[EXERCISE]: Should a line in the entries below contain "will", return that line.

(Dataset entries)
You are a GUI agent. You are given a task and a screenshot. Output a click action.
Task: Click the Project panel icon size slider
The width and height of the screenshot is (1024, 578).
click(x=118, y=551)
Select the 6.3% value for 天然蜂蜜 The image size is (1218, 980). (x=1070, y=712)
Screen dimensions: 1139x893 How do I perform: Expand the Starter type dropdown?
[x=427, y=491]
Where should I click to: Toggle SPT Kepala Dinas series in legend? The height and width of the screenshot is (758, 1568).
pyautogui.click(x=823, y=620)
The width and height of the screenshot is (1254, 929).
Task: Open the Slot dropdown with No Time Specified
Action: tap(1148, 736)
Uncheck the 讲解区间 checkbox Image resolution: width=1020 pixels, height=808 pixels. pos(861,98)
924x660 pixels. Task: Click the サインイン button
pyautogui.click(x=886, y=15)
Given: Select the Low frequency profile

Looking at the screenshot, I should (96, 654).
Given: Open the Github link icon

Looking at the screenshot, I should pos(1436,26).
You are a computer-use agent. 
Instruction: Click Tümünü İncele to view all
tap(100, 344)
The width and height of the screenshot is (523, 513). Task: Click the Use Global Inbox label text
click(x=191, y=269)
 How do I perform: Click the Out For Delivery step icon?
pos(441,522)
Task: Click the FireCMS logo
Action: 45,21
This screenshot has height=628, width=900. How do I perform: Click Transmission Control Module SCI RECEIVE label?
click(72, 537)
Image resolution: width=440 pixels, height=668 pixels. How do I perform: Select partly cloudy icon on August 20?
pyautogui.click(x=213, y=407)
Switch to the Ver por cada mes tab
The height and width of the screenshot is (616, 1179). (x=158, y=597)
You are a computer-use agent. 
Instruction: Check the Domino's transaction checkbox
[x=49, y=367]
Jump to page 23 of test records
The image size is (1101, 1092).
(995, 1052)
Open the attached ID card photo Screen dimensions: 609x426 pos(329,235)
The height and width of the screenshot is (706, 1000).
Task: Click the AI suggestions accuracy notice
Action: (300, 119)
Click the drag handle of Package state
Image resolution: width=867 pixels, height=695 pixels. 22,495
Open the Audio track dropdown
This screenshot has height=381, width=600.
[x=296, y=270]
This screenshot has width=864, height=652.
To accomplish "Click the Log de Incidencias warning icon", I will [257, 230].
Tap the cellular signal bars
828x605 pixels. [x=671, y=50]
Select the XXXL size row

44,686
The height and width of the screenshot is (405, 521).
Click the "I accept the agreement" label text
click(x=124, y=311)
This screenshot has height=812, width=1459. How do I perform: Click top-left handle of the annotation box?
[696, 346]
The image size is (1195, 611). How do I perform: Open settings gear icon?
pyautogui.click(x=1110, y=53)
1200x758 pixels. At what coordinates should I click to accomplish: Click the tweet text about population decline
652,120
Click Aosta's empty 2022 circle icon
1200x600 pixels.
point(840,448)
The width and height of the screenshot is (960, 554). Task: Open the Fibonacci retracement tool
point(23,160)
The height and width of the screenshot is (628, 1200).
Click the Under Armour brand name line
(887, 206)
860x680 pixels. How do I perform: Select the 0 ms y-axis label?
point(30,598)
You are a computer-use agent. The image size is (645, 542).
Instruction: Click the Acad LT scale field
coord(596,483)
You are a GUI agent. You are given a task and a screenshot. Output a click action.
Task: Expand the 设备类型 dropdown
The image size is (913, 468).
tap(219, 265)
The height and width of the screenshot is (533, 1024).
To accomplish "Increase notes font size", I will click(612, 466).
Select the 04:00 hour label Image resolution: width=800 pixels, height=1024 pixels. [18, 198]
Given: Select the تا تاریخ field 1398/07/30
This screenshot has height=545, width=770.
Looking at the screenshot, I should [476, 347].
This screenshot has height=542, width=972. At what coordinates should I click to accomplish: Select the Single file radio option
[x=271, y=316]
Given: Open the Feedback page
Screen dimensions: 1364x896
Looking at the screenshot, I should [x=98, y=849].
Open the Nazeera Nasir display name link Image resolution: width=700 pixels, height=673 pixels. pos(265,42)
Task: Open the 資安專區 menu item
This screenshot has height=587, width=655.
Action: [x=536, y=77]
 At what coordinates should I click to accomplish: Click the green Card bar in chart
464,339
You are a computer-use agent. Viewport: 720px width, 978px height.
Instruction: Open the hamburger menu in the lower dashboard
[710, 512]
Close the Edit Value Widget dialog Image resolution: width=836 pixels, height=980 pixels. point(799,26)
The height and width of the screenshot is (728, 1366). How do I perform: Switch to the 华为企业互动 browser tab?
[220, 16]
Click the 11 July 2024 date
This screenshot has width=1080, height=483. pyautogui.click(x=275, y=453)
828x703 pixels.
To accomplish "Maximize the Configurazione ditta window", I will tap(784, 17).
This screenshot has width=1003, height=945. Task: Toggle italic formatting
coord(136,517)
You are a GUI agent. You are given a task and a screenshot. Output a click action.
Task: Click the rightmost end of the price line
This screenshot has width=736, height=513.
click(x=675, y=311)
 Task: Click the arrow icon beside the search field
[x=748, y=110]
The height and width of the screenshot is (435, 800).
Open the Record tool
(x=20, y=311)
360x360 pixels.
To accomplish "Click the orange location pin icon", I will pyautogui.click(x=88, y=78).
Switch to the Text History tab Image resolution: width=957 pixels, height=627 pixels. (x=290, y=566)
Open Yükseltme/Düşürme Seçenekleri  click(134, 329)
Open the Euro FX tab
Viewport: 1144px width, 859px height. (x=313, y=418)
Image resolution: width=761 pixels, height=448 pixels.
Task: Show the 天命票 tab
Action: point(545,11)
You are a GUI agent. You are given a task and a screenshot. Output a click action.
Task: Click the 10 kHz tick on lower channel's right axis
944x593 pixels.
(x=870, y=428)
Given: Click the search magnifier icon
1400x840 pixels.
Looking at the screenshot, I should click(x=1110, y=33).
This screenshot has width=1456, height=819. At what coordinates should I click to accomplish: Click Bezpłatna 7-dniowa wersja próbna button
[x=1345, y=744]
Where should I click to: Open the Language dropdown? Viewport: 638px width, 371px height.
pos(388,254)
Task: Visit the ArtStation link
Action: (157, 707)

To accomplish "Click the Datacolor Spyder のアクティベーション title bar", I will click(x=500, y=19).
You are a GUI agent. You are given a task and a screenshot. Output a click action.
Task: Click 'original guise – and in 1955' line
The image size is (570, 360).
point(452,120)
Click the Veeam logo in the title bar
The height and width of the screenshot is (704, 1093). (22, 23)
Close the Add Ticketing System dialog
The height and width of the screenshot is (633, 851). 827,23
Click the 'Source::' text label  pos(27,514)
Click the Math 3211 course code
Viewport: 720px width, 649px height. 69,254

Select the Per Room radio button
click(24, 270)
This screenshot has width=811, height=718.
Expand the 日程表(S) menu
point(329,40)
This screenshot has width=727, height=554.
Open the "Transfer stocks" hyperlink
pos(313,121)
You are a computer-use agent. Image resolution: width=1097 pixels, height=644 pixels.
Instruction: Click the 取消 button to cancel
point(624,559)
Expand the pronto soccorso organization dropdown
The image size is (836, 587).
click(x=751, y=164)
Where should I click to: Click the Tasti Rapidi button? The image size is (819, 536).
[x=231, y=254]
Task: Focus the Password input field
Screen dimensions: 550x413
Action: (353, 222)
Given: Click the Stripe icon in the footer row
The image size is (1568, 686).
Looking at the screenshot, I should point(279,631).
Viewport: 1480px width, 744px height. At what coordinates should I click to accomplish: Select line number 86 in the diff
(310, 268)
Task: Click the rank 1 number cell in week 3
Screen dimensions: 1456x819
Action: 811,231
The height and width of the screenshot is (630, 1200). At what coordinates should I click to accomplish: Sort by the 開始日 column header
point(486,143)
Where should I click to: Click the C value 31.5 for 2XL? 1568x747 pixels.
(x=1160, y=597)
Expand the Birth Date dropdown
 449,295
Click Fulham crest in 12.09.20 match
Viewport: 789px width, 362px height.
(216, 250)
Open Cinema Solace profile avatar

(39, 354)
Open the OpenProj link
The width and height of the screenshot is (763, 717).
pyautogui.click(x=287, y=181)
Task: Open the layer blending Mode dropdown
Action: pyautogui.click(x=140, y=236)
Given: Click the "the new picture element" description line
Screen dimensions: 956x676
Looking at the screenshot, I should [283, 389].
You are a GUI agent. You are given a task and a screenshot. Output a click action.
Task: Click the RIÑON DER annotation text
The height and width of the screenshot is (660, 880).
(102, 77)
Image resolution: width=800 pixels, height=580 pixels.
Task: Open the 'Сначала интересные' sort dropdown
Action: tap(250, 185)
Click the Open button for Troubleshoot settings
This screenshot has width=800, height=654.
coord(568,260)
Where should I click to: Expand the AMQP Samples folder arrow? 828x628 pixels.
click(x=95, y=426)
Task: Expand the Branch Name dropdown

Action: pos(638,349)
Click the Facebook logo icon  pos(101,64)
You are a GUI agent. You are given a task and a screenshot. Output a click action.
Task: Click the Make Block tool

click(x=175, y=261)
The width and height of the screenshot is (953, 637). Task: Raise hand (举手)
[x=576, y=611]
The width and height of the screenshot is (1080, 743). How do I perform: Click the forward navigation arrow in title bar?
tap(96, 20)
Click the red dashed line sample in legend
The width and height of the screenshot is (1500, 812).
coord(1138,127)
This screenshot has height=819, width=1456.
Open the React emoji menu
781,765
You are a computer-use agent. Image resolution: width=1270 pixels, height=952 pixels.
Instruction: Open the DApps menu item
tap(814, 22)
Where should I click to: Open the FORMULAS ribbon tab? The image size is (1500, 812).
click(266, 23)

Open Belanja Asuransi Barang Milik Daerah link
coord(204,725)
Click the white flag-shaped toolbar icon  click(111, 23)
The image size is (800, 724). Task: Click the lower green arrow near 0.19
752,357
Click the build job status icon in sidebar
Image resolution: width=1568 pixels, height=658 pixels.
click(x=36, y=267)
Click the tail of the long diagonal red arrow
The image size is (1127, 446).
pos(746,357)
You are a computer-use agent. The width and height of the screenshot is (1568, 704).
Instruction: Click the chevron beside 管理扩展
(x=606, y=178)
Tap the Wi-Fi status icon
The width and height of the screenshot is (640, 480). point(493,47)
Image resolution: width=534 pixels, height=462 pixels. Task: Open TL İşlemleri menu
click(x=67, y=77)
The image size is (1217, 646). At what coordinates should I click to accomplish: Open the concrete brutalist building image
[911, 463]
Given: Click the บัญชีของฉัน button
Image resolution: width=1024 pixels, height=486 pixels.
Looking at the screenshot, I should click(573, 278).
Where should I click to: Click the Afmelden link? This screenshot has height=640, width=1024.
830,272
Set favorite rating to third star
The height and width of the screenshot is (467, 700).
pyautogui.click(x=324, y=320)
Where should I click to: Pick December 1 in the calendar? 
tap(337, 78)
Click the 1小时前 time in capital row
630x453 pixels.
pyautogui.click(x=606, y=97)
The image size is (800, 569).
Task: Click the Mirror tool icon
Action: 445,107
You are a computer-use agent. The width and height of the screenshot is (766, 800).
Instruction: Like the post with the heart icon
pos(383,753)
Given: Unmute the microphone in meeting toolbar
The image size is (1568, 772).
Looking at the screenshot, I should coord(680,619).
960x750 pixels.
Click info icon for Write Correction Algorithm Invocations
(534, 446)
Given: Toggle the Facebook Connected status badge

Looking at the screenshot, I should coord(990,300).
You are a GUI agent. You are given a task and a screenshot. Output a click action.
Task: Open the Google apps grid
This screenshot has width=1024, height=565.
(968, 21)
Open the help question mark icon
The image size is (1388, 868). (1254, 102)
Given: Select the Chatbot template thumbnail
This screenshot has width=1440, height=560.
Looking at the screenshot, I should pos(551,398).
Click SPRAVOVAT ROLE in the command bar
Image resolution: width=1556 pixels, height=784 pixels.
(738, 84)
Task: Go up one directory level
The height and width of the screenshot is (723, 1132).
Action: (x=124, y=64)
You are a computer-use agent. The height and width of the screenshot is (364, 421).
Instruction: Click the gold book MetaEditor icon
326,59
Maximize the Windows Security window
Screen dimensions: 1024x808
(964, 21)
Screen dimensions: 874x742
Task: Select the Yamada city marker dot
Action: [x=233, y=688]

[EXERCISE ANSWER]:
To accomplish "Click the Log de Incidencias warning icon", I will [257, 230].
To accomplish "Increase notes font size", I will click(612, 466).
To accomplish "Maximize the Configurazione ditta window", I will tap(784, 17).
To accomplish "Click the orange location pin icon", I will pyautogui.click(x=88, y=78).
To accomplish "Click the Datacolor Spyder のアクティベーション title bar", I will click(x=500, y=19).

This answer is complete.